To-do list:
1. In the forum thread, what does sgugger say to call on the tensors to get their predictions?
2. Sum up the forum thread in two sentences.

ULMFiT last layer activations/values before softmax, for unsupervised text clustering

aleg · June 11, 2019, 5:01pm

Hi,

I am working in a unsupervised text clustering project (potentially thousands of groups, no labels) and I want the last layer activations/values for each document (both on train data and future new documents), before the last layer (softmax) so I can use clustering algos with those vectors.

How can I get those vectors?

I have had some success with this approach with vectors from word2vec embeddings, but I guess I will have much more accuracy using the fine tuned ULMIFiT language model.

sgugger · June 11, 2019, 8:35pm

You should just call learn.model[0] on the tensors your want the predictions of. This will return a tuple of three things, the first one is what you need.

aleg · June 12, 2019, 1:11pm

Thanks for the quick reply Sebastian.

Ok, but what do I pass to learn.model[0] ?

I am struggling to get the individual items from TextLMDataBunch object, how can I call them?

And how can I get tensor for new sentences/documents?

Thanks a lot!

vivek1may · June 28, 2019, 7:41am

Hi can you able to get the encoding of new sentence.
Interested to know about this possibility.

Thanks…

aleg · June 28, 2019, 3:57pm

Hi, I couldn’t get yet, appreciate any help here.

vivek1may · June 30, 2019, 3:56pm

Thanks Aleg…

Trying to get with learn.model[0] … no luck …
Will post if I can able to get anything…

I want to compare ULMFiT with USE …

Rows:

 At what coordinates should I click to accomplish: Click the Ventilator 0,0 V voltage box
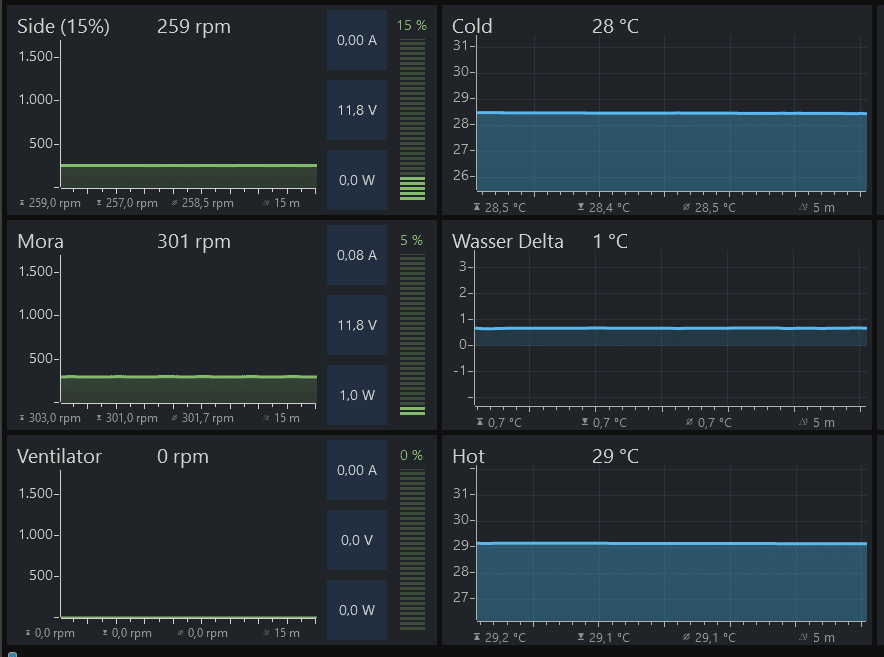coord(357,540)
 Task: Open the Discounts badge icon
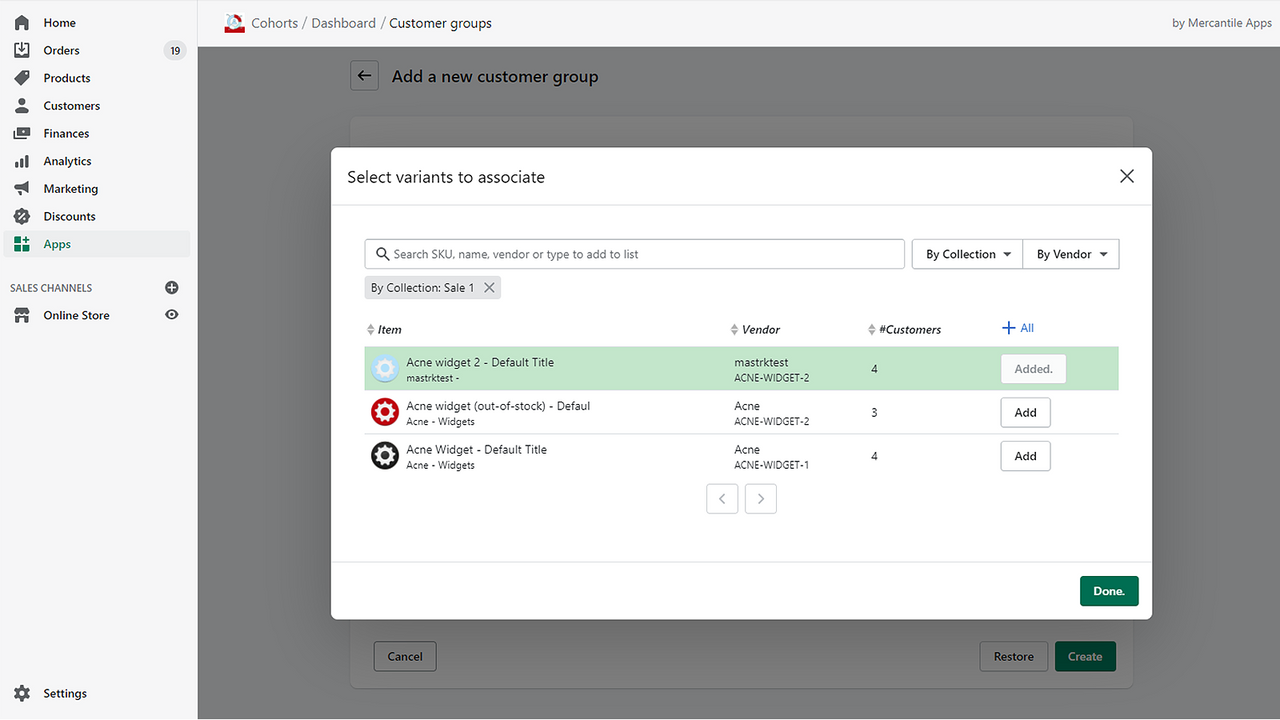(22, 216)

==

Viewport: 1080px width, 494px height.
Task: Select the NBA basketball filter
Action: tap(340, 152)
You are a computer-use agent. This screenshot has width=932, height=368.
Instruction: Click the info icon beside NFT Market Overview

--

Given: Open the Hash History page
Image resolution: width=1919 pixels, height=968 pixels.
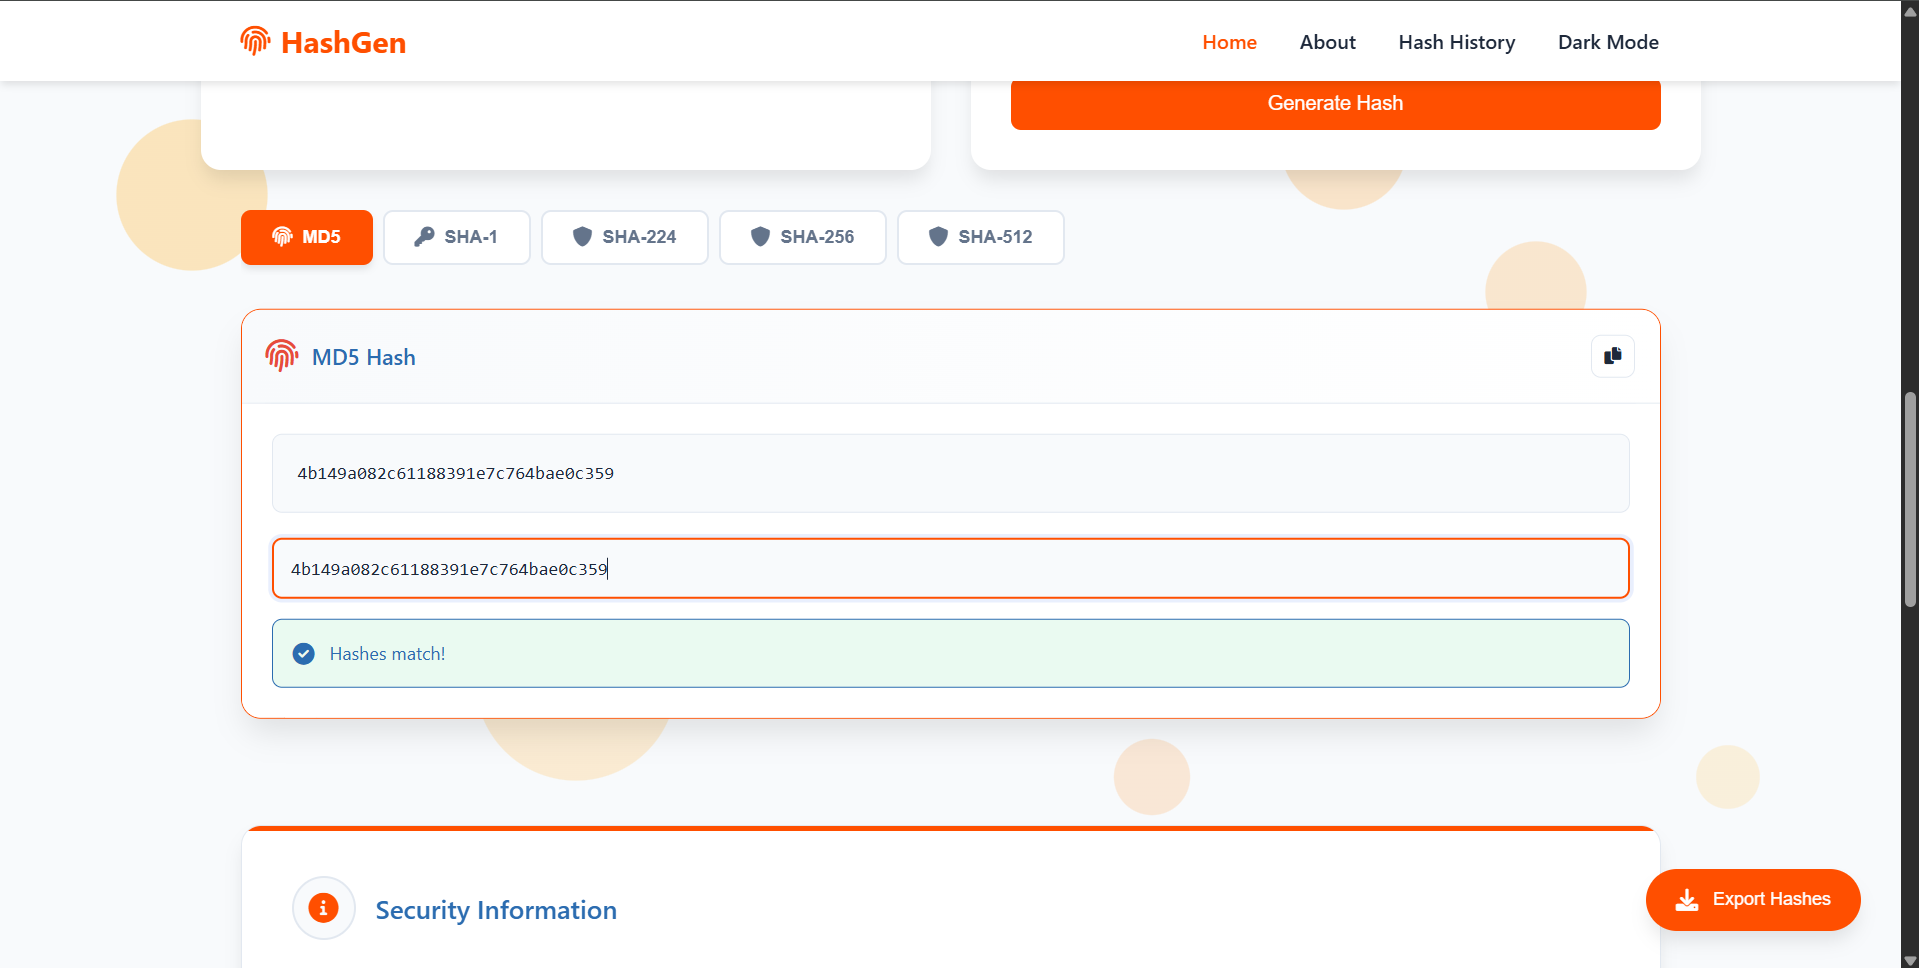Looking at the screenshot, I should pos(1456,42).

Results for the exercise:
1. learn.model[0]

2. aleg wants the last-layer values before the softmax from a fine-tuned ULMFiT language model so that documents can be clustered without labels, and sgugger replies that calling learn.model[0] on the tensors returns a tuple whose first item is what is needed. aleg then asks what to pass to it and how to get tensors for new documents, and neither aleg nor vivek1may, who wants to compare ULMFiT with USE, has managed to get the vectors yet.